[Chartjs]-Querying mongoDB for some chart data – my pipeline seems convoluted

1👍

I can trim a lot of fat out of this and keep it compatible with MongoDB 3.2 ( which you must be using at least due to preserveNullAndEmptyArrays ) available operators with a few simple actions. Mostly by simply joining the arrays immediately after $lookup, which is the best place to do it:

Short Optimize

db.brands.aggregate([
  { "$lookup": {
    "from": "facebookaccounts",
    "localField": "facebookAccounts",
    "foreignField": "_id",
    "as": "facebookAccounts"
  }},
  { "$lookup": {
    "from": "twitteraccounts",
    "localField": "twitterAccounts",
    "foreignField": "_id",
    "as": "twitterAccounts"
  }},
  { "$project": {
    "name": 1,
    "all": {
      "$concatArrays": [ "$facebookAccounts", "$twitterAccounts" ]
    }
  }},
  { "$match": {
    "all.years.months.days.date": {
      "$gte": new Date("2017-06-16"), "$lte": new Date("2017-06-18")
    }
  }},
  { "$unwind": "$all" },
  { "$unwind": "$all.years" },
  { "$unwind": "$all.years.months" },
  { "$unwind": "$all.years.months.days" },
  { "$match": {
    "all.years.months.days.date": {
      "$gte": new Date("2017-06-16"), "$lte": new Date("2017-06-18")
    }
  }},
  { "$group": {
    "_id": {
      "brand": "$name",
      "date": "$all.years.months.days.date"
    },
    "total": { 
      "$sum": { 
        "$sum": [
          { "$ifNull": [ "$all.years.months.days.likes", 0 ] },
          { "$ifNull": [ "$all.years.months.days.followers", 0 ] }
        ]
      }
    }
  }},
  { "$sort": { "_id": 1 } },
  { "$group": {
    "_id":  "$_id.brand",
    "date": { "$push": "$_id.date" },
    "stat": { "$push": "$total" }
  }}
])

This gives the result:

{
        "_id" : "Brand1",
        "date" : [
                ISODate("2017-06-16T00:00:00Z"),
                ISODate("2017-06-17T00:00:00Z"),
                ISODate("2017-06-18T00:00:00Z")
        ],
        "stat" : [
                973415,
                69397,
                973773
        ]
}

With MongoDB 3.4 we could probably speed it up a “little” more by filtering the arrays and breaking them down before we eventually $unwind to make this work across documents, or maybe even not worry about going across documents at all if the “name” from “brands” is unique. The pipeline operations to compact down the arrays “in place” though are quite cumbersome to code, if a “little” better on performance.

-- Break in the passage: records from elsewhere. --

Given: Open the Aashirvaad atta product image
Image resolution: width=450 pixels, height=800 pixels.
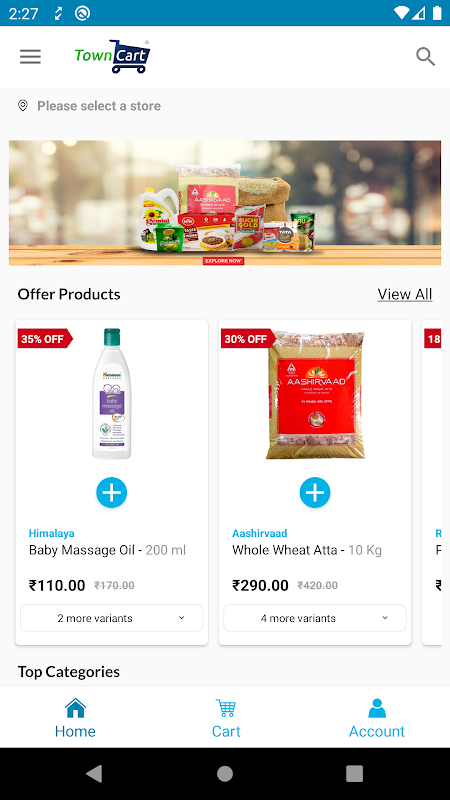Looking at the screenshot, I should (x=315, y=395).
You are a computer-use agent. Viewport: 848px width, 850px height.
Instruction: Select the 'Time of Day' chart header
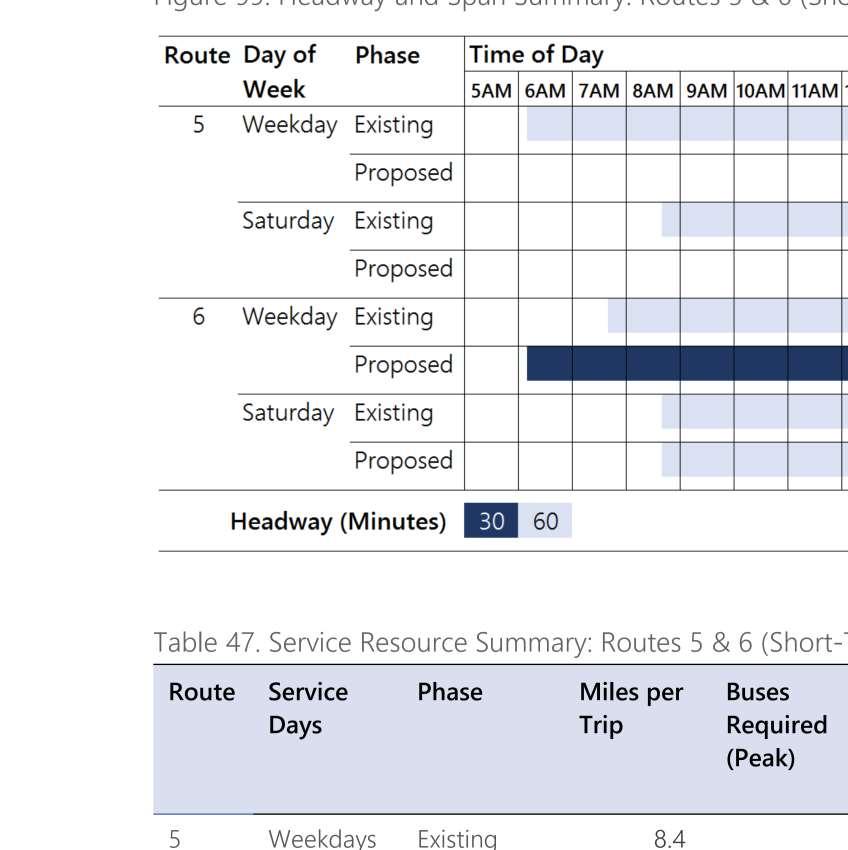[536, 54]
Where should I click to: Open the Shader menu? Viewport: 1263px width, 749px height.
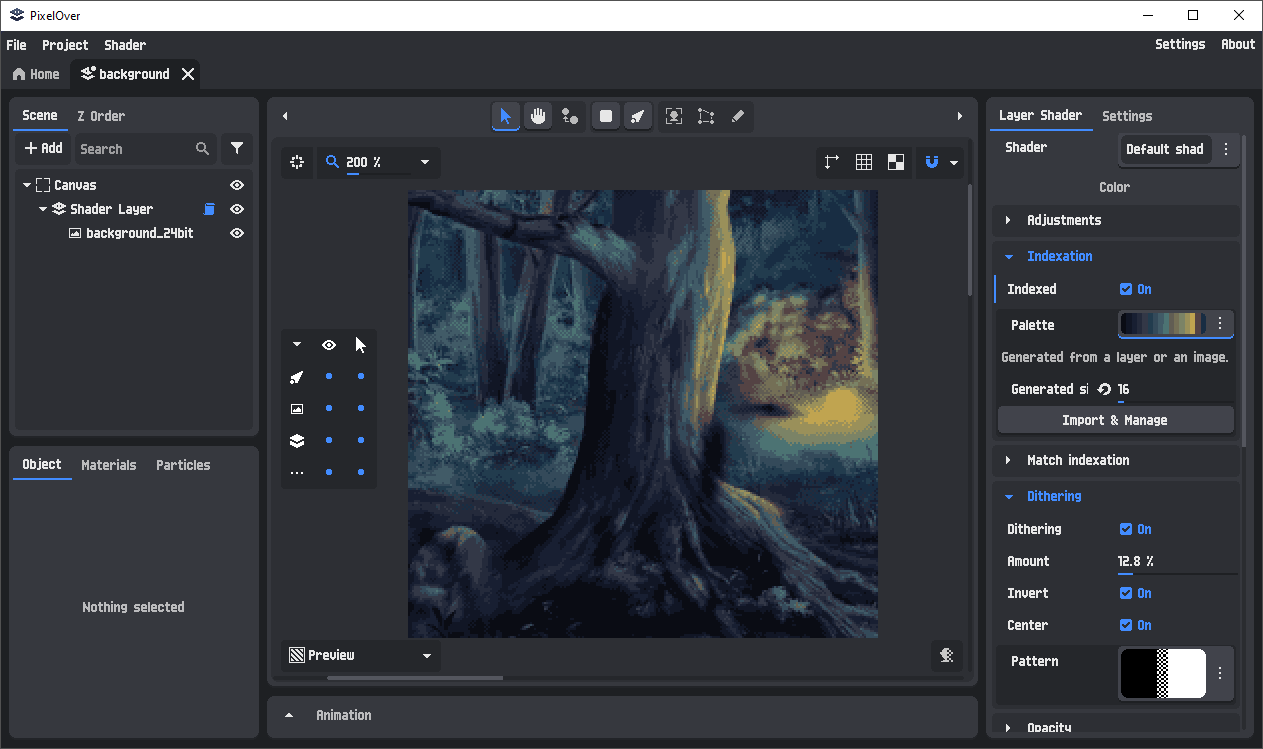tap(125, 45)
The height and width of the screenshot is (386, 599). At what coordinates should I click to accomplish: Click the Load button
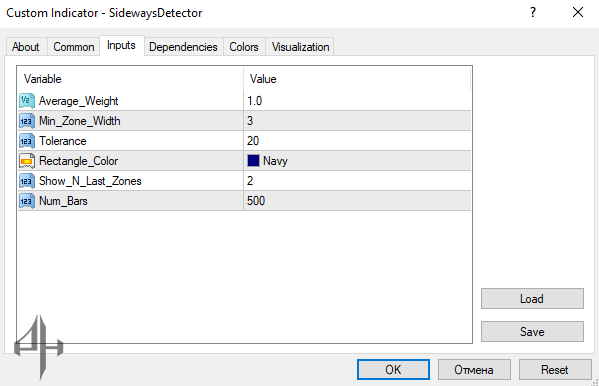[532, 298]
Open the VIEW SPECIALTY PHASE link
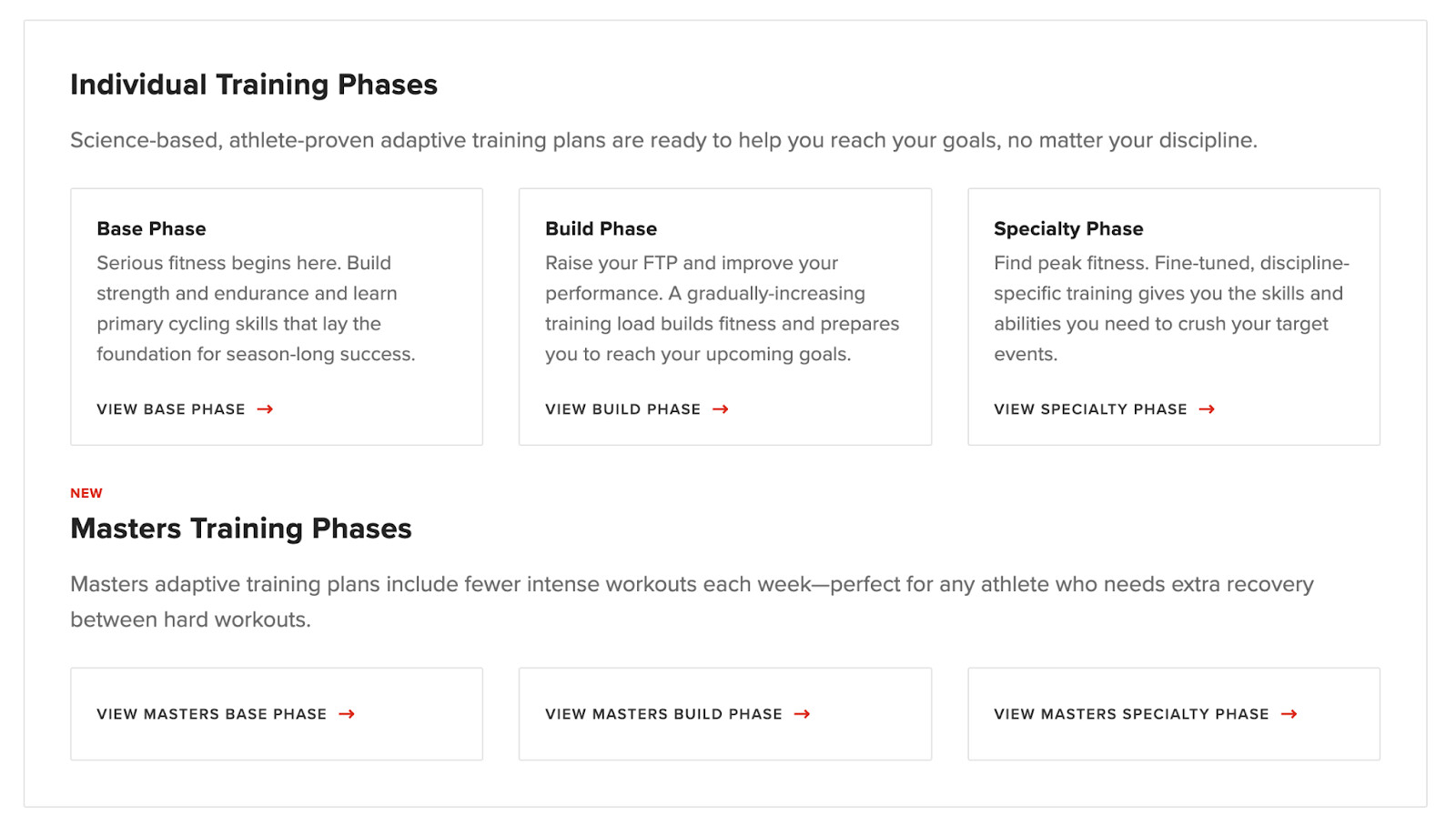Screen dimensions: 1456x836 click(1089, 409)
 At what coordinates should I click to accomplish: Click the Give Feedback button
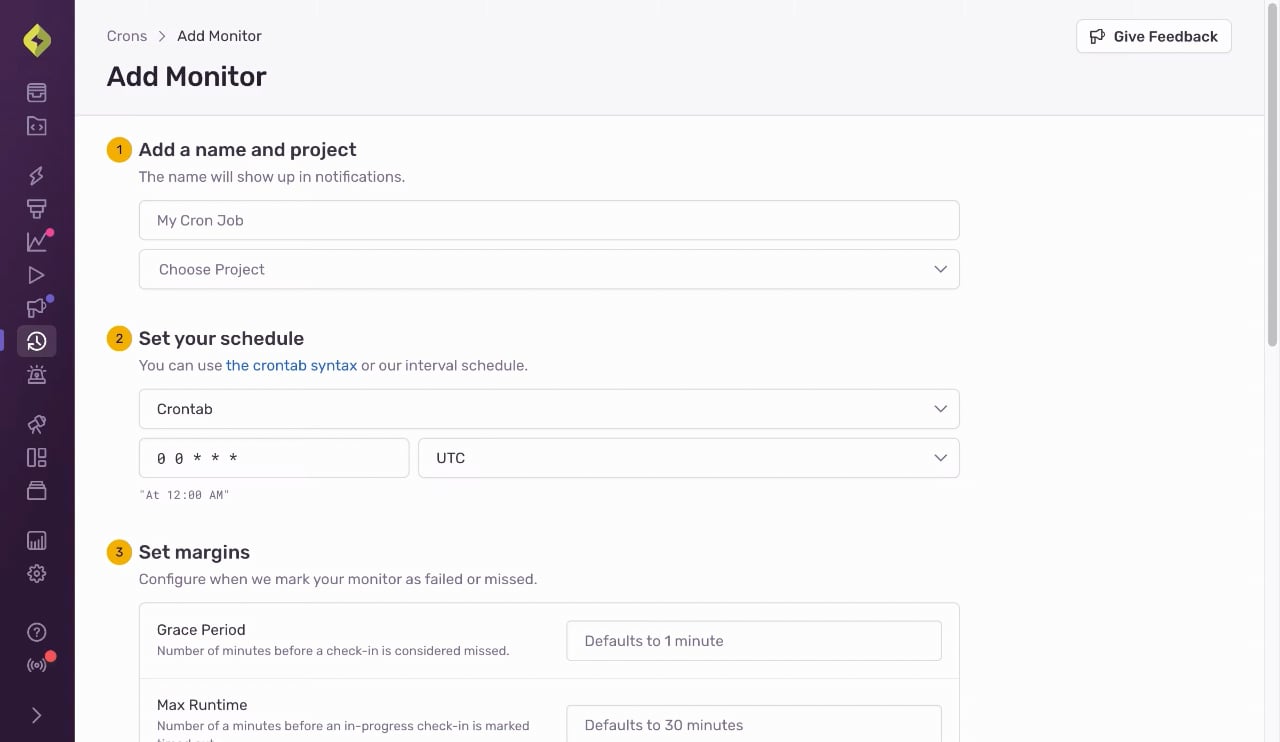coord(1154,36)
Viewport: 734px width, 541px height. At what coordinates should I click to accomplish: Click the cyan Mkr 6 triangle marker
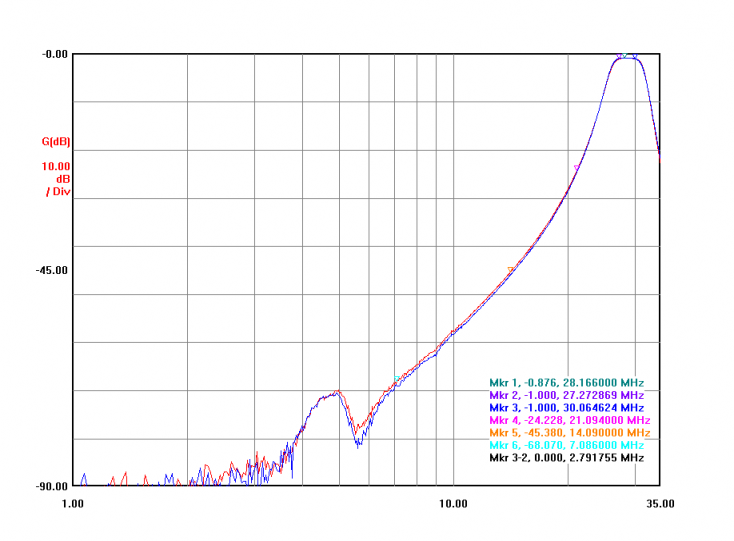397,377
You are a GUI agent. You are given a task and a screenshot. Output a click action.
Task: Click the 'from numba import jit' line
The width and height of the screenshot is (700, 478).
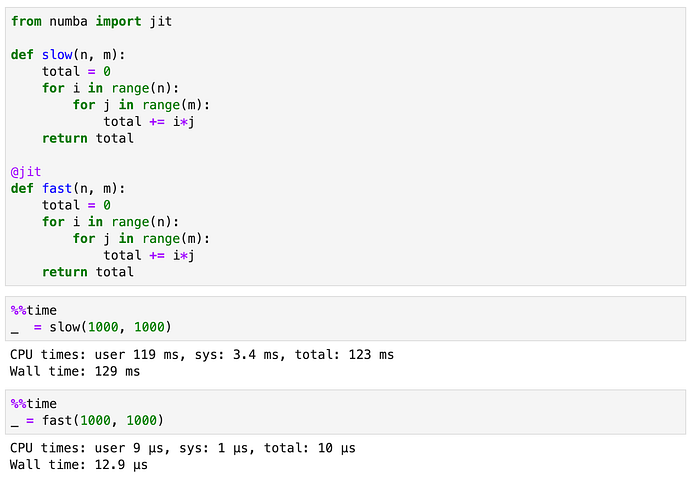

You seem to be doing this “per brand” or for a small sample, so it’s likely of little consequence.

As for the chartjs data format, I don’t seem to be able to get my hands on what I believe is a different data format to the array format here, but again this should have little bearing.

The main point I see addressed is we can easily move away from your previous output that separated the “facebook” and “twitter” data, and simply aggregate by date moving all the data together “before” the arrays are constructed.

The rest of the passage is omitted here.